Then the Lord opened the mouth of the donkey, and it said to Balaam, ‘What have I done to you, that you have struck me these three times?’ –Numbers 22.28
I used to have a car named Johnson. I miss him. Great, dependable guy.
We used to have a tree in our front yard named Mabel. Mabel the Maple. She would turn a brilliant red each fall, and wait till the snow came to lose her leaves, so we never had to rake. Great tree.
Then there’s my GPS. Her name is named “GyPSy”, and she has a lovely voice. Of course, I don’t always listen to her closely enough, so she’s constantly asking me to make the nearest U-Turn.

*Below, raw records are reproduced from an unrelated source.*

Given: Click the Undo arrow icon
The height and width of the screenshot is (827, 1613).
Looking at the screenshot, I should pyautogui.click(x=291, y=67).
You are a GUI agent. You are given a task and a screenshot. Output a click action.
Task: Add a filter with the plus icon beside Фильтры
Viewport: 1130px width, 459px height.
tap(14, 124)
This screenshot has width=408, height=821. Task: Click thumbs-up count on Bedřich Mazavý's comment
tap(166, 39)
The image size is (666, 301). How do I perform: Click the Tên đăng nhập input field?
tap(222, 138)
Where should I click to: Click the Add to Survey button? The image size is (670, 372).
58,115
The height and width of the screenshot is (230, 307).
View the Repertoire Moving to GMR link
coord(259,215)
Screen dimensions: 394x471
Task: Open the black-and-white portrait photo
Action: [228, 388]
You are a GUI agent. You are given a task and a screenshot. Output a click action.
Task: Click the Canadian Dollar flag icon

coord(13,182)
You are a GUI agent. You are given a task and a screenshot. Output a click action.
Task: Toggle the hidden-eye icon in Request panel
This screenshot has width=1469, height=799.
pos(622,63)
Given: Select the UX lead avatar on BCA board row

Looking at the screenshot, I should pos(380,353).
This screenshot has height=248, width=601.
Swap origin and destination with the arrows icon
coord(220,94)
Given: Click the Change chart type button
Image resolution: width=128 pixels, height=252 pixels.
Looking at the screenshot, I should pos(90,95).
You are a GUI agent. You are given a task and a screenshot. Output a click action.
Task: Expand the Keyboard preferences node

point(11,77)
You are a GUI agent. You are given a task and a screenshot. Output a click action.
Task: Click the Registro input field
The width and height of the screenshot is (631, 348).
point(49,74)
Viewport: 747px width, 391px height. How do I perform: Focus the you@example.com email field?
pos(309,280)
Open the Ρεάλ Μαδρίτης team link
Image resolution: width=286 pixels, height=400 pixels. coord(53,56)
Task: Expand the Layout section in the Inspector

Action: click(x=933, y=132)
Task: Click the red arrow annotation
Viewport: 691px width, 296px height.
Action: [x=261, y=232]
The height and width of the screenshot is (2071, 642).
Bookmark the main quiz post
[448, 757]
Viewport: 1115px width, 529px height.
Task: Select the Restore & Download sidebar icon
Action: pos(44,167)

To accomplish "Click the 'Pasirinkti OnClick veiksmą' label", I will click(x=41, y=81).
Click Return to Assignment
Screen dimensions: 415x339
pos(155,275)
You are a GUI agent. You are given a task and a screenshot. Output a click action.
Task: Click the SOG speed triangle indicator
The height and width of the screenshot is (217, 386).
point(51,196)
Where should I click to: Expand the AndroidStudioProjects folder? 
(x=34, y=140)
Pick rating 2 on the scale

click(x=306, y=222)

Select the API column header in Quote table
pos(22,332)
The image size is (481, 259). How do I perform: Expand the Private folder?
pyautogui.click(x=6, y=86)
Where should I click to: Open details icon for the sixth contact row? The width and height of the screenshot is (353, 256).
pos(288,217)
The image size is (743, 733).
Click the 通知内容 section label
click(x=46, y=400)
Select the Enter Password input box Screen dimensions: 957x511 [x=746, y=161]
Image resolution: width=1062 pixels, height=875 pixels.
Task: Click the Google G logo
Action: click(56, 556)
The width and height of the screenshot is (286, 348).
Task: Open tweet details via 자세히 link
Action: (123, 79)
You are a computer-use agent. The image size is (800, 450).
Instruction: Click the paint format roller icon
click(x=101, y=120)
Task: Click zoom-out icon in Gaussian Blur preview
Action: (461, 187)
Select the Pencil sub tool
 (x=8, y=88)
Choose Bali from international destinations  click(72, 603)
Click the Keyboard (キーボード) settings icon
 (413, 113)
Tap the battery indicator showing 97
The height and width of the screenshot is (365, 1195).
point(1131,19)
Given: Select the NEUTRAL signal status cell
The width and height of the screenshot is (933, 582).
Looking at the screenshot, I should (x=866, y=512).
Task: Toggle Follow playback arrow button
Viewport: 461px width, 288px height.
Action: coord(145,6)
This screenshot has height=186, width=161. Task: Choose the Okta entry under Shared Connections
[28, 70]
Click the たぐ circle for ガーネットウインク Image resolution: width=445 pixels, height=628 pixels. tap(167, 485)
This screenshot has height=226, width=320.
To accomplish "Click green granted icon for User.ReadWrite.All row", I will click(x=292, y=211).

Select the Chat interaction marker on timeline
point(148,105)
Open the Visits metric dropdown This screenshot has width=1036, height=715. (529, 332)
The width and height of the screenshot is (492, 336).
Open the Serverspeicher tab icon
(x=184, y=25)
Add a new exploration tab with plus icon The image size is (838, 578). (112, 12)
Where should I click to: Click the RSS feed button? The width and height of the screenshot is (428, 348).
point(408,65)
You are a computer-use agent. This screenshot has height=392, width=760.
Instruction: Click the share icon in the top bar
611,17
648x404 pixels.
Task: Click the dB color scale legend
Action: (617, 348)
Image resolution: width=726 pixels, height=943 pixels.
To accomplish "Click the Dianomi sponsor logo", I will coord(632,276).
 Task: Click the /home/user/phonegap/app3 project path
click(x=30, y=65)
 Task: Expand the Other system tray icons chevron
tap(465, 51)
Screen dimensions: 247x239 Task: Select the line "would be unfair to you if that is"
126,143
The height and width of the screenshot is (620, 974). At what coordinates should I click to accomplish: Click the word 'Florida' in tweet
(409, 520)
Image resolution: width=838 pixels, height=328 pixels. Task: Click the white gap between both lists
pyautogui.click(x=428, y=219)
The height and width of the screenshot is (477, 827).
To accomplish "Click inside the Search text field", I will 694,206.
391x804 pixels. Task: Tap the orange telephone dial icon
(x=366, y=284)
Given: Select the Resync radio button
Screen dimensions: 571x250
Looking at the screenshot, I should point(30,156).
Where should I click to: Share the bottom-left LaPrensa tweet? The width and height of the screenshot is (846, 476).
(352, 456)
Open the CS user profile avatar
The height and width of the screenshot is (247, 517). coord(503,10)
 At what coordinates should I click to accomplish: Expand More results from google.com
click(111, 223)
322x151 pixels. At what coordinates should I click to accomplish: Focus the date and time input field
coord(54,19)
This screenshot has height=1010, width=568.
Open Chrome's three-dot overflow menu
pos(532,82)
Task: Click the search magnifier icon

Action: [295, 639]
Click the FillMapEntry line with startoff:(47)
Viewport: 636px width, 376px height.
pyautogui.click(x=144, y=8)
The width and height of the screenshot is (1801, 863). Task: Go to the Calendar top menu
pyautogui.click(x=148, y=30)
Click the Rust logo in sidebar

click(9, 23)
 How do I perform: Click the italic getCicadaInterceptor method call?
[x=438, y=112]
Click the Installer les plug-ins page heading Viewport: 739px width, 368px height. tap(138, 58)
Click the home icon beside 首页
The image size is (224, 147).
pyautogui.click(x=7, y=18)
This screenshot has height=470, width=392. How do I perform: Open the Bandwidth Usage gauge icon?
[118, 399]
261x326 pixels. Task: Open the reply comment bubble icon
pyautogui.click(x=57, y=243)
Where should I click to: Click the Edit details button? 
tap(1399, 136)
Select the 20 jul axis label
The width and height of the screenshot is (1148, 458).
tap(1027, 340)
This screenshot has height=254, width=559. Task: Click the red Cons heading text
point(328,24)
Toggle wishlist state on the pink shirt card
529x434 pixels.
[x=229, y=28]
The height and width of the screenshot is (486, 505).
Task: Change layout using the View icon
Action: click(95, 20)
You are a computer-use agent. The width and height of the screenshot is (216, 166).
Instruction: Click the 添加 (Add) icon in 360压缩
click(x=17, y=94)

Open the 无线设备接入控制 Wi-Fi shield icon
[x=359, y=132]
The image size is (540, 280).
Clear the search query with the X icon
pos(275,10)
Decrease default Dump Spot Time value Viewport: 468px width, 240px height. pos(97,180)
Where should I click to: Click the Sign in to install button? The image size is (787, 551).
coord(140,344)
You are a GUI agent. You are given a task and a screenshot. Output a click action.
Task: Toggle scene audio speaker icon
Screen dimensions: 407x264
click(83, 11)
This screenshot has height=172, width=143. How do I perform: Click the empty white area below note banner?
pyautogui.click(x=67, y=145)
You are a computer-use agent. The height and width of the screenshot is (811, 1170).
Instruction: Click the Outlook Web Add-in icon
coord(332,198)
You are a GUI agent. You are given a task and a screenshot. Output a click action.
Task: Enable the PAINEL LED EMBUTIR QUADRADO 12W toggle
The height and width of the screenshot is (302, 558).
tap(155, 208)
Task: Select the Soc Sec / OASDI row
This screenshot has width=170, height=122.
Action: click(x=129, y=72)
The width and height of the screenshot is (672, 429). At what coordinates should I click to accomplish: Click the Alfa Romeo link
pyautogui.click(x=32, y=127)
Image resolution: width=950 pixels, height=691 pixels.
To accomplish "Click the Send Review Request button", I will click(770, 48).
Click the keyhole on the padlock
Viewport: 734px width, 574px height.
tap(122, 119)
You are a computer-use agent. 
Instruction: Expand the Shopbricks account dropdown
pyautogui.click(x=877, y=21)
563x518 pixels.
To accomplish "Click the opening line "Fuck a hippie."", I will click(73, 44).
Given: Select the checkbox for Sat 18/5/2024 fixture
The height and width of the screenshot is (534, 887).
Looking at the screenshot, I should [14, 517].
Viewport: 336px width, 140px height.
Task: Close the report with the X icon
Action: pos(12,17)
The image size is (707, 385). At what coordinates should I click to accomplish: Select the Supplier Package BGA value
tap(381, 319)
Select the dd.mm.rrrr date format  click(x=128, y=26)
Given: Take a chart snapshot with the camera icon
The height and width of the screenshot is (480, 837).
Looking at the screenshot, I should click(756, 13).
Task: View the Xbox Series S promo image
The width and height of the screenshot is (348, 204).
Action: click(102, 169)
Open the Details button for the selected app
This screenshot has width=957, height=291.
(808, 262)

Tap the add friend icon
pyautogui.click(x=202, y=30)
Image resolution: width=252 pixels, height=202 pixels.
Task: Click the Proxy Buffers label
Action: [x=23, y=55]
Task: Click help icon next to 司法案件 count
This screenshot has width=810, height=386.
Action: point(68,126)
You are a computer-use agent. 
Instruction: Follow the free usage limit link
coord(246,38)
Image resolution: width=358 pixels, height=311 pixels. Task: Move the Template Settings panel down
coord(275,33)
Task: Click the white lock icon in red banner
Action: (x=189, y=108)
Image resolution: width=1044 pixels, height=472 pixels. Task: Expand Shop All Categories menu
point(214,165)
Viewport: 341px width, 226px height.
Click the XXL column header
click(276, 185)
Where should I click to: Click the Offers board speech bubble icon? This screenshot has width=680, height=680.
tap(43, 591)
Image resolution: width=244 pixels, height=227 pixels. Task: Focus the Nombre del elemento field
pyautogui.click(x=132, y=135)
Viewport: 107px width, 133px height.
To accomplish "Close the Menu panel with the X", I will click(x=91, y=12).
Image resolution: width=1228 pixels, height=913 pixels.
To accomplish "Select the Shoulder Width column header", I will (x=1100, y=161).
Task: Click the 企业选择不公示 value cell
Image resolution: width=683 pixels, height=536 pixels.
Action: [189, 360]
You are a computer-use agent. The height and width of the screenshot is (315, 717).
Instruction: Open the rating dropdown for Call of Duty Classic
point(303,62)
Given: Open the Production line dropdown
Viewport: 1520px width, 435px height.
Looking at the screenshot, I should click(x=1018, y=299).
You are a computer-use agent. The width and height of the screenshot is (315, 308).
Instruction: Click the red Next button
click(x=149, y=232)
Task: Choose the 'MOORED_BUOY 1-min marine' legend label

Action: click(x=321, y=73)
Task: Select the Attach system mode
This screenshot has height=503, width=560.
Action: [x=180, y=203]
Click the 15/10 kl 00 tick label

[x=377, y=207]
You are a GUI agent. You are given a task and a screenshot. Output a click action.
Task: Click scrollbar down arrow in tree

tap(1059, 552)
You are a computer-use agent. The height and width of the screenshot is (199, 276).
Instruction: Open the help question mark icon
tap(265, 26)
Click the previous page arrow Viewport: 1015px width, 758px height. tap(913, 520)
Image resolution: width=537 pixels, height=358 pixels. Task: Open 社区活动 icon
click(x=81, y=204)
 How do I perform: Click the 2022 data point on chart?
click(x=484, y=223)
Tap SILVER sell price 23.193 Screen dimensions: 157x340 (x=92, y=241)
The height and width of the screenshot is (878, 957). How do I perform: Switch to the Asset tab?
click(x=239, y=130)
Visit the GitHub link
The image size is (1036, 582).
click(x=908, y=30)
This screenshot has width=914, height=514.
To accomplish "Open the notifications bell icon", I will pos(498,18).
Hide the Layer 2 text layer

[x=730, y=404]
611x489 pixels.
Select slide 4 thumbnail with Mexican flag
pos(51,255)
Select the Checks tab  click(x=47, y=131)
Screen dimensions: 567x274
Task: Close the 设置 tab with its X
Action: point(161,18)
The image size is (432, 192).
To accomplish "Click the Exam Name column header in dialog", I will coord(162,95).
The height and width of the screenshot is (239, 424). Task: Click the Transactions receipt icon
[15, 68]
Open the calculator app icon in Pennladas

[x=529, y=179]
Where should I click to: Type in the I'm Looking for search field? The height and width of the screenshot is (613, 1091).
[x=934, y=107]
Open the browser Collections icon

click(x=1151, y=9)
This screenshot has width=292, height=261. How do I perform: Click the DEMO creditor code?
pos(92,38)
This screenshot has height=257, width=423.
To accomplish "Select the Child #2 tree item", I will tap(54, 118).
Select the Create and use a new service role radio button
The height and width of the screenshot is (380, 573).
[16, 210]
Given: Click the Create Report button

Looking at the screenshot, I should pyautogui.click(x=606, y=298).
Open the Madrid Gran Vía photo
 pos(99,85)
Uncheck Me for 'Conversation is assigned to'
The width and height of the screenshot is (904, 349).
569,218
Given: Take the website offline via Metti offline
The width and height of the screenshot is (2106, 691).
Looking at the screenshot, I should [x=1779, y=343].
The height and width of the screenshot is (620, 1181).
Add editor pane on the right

She gets cranky like that.
You know who else has a nice voice? Charlie. My wife Jan and I agree that Charlie’s got kind of a low bass, playful voice. Of course we’ve never heard it. He’s a dog.
I could go on with examples, but you probably get the point. I’m an anthropomorphizer.
A what? Let me put it this way: Have you ever had an imaginary conversation with a pet? A boat? The computer you’re sitting at right now? Then you know what I’m talking about. To anthropomorphize something is to project human qualities onto it.
I think it’s quite natural for us to do this. We’re relational people, and we think relationally. So, even if your beloved car doesn’t have a voice, you sort of develop a relationship with it over time. You learn to communicate with it.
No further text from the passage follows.